For seven years Indiana has been prevented from enforcing a statute materially identical to a law held valid by the Supreme Court in Casey, by this court in Karlin, and by the fifth circuit in Barnes. No court anywhere in the country (other than one district judge in Indiana [i.e., Hamilton]) has held any similar law invalid in the years since Casey. Although Salerno does not foreclose all pre-enforcement challenges to abortion laws, it is an abuse of discretion for a district judge to issue a pre-enforcement injunction while the effects of the law (and reasons for those effects) are open to debate.

Or perhaps Hamilton’s inventive invocation of substantive due process to suppress evidence of a criminal defendant’s possession of cocaine marijuana,* a ruling that, alas, was unanimously reversed by the Seventh Circuit?

With “moderates” like Hamilton, imagine what Obama’s “liberal” nominees will look like.

* 3/18 update:  Thanks to blogger “Marge” at People for the American Way for noting my minor factual error.  Why Marge imagines that this error affects my broader point escapes me.

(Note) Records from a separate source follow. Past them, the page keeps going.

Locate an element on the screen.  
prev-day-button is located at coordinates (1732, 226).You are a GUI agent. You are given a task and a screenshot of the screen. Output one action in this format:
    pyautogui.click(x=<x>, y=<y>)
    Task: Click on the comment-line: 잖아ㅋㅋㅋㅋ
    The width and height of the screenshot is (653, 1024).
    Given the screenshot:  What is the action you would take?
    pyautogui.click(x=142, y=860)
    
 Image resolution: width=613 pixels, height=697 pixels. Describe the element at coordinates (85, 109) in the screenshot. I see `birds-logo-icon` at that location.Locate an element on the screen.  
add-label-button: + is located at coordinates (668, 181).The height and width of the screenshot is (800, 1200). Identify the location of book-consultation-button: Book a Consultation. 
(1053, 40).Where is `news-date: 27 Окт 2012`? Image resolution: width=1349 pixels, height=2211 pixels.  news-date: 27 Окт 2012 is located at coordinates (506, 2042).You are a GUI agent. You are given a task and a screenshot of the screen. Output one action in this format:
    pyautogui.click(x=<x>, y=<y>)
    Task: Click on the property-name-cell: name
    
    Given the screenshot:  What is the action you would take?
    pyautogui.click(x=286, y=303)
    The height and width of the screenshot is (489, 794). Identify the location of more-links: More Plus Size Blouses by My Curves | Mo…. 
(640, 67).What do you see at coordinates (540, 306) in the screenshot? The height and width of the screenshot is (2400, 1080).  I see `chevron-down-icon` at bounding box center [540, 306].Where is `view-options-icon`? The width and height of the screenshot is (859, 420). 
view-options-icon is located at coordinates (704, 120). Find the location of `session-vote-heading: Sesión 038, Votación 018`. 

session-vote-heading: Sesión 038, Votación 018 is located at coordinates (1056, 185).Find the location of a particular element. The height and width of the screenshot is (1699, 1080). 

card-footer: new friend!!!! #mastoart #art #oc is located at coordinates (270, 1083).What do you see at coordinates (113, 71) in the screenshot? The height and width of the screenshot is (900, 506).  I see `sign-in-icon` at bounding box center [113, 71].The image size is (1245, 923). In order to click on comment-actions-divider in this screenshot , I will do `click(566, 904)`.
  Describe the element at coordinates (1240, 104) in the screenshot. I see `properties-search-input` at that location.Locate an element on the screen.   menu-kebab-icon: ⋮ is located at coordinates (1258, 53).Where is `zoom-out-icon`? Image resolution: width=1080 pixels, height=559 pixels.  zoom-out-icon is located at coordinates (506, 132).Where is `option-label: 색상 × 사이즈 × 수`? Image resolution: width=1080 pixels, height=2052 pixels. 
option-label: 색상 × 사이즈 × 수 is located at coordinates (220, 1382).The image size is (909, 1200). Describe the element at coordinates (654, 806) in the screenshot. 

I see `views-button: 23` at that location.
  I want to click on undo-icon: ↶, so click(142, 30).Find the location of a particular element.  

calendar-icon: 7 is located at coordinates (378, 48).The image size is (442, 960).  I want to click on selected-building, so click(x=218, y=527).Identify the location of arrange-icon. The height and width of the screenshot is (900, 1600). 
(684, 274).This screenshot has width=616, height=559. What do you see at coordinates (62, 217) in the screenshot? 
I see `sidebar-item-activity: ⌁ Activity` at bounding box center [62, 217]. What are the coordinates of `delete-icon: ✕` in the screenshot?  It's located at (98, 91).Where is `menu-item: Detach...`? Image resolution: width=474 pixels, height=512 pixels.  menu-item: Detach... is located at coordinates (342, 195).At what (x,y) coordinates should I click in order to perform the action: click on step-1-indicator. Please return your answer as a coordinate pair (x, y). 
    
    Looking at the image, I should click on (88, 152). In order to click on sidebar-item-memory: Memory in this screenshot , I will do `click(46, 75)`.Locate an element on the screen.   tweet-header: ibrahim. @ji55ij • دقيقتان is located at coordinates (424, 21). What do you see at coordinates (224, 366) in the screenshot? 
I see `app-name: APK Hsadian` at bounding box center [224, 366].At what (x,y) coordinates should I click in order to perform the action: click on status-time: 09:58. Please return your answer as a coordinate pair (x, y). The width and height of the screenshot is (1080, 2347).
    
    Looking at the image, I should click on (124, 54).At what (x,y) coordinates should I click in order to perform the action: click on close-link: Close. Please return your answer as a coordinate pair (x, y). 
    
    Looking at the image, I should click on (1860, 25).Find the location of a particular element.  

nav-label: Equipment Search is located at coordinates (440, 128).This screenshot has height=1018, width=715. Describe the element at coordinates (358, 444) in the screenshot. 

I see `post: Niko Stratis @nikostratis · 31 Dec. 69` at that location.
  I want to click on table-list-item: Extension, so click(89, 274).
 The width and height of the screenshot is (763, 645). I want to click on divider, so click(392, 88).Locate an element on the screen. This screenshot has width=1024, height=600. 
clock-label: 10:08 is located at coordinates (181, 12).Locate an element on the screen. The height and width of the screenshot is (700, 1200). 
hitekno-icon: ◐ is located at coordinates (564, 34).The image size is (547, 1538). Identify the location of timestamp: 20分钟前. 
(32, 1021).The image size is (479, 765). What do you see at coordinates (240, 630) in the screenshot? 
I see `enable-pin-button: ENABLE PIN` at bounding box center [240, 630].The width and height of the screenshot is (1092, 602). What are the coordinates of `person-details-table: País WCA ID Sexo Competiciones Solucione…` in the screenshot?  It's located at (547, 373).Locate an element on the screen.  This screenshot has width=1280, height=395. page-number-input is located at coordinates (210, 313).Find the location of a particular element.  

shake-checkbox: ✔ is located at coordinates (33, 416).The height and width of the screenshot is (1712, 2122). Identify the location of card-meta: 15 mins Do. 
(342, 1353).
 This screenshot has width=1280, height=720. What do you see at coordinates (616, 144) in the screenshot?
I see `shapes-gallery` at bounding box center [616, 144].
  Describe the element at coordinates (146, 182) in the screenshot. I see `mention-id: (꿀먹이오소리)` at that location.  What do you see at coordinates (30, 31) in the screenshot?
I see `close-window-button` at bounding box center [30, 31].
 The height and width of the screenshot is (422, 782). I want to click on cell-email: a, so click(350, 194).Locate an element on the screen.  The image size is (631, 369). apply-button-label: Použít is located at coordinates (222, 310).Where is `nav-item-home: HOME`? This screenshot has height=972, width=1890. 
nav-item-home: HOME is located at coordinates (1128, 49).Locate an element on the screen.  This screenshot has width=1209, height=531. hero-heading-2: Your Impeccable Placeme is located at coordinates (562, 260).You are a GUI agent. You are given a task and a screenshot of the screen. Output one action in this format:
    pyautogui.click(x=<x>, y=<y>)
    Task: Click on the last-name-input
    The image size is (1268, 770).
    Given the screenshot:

Insofar as Marge thinks that the distinction between marijuana and cocaine somehow affects the legal question, I’ll note that according to the Seventh Circuit’s opinion reversing Hamilton, the particular defendant in fact was charged with possession of marijuana and with “managing or controlling a place and knowingly making the place available for the storage or use of a controlled substance.”  Given that the defendant’s boyfriend stored both marijuana and crack cocaine in their apartment, this second charge may certainly be cocaine-related.